Since the reactions demonstrated here for anaerobic m-xylene oxidation to 3-methylbenzoate (or its CoA thioester) (Fig. 1) are analogous to those of anaerobic toluene oxidation to benzoyl-CoA (6, 11), we conducted preliminary studies to investigate whether any of the corresponding initial reactions in the oxidation of m-xylene and toluene may be catalyzed by the same enzyme. The catalytic activity and specificity of enzymes induced during anaerobic growth on m-xylene or toluene were characterized and compared in an attempt to differentiate between enzymes involved in the two pathways. However, regardless of whether Azoarcus sp. strain T was grown on m-xylene or toluene, permeabilized cells catalyzed both the 3-MeBS and the BS synthase reactions, and they did so at similar specific activities. The average specific rates of 3-MeBS-d₆ formation by m-xylene-grown and toluene-grown cells were 1.5 nmol · min⁻¹ · (mg of protein)⁻¹ (this study) and 1.6 nmol · min⁻¹ · (mg of protein)⁻¹ (data not shown), respectively. The specific rates of BS-d₈ formation by m-xylene-grown and toluene-grown cells were 4.1 nmol · min⁻¹ · (mg of protein)⁻¹ (data not shown) and 4.9 nmol · min⁻¹ · (mg of protein)⁻¹ (6), respectively.

Permeabilized cells of m-xylene-grown and toluene-grown Azoarcus sp. strain T also catalyzed an analogous fumarate addition reaction with o- or p-xylene as the substrate, forming the corresponding BS homolog (this study, data not shown, and reference 6).

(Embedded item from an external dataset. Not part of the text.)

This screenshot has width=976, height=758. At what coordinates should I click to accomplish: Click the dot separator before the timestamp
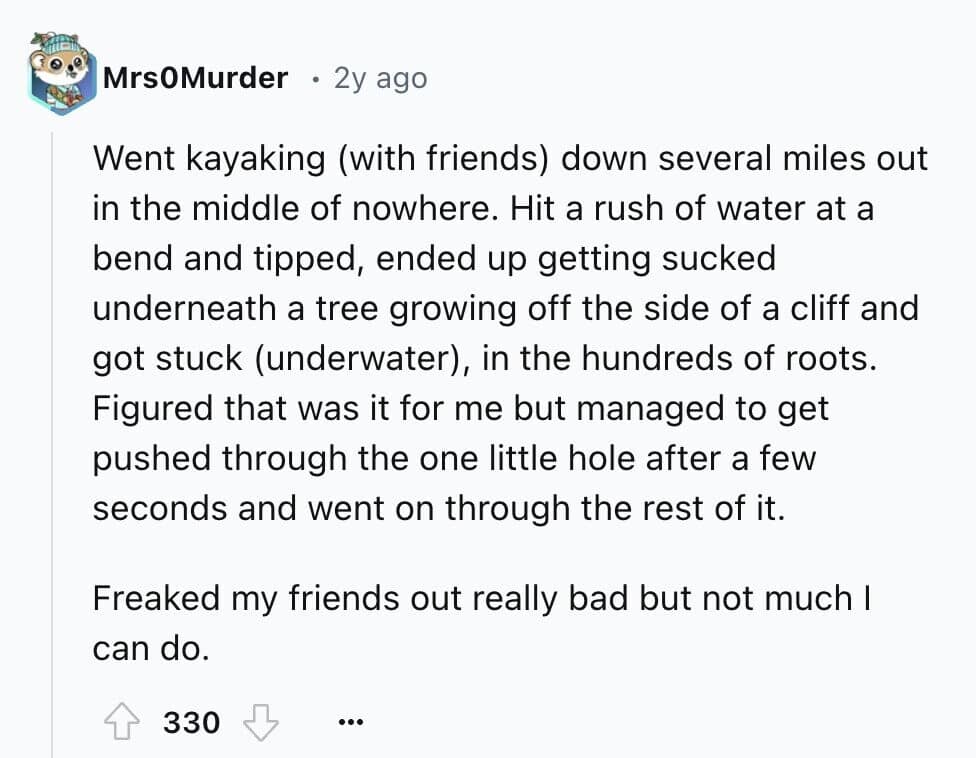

We also investigated whether m-xylene- and toluene-grown cells of Azoarcus sp. strain T could transform toluene and o- and m-xylene beyond the BS homologs to the corresponding E-PI and benzoate homologs. Again, regardless of whether cells of Azoarcus sp. strain T were grown on m-xylene or toluene, they catalyzed the same reactions. Permeabilized cells of m-xylene- and toluene-grown Azoarcus sp. strain T catalyzed the transformation of toluene and m-xylene to their respective homologs of BS, E-PI, and benzoate, and they catalyzed the transformation of o-xylene to the tentatively identified 2-methyl homologs of BS and E-PI (this study and reference 6).

Since no differences were observed in the specific activities or substrate specificities of the enzymes induced during anaerobic growth on m-xylene or toluene, the corresponding initial reactions in the proposed pathways of anaerobic m-xylene oxidation to 3-methylbenzoate (or 3-methylbenzoyl-CoA) and anaerobic toluene oxidation to benzoyl-CoA may be catalyzed by either (i) the same enzyme, (ii) distinct enzymes specific for each pathway, but induced during growth on either m-xylene or toluene, or, (iii) a combination of possibilities i and ii for the individual initial reactions. Molecular and genetic experiments in our laboratory are currently in progress to differentiate between these possibilities. Although genetic analysis is required to elucidate this matter, circumstantial evidence suggests that the same enzymes may catalyze the corresponding initial reactions in anaerobic oxidation of m-xylene and toluene to their respective benzoate (or benzoyl-CoA) homologs. Although T. aromatica is unable to grow on m-xylene, it too has the enzymatic capability to oxidize m-xylene to 3-methylbenzoate (or 3-methylbenzoyl-CoA), as demonstrated in dense suspensions of toluene-grown cells (10).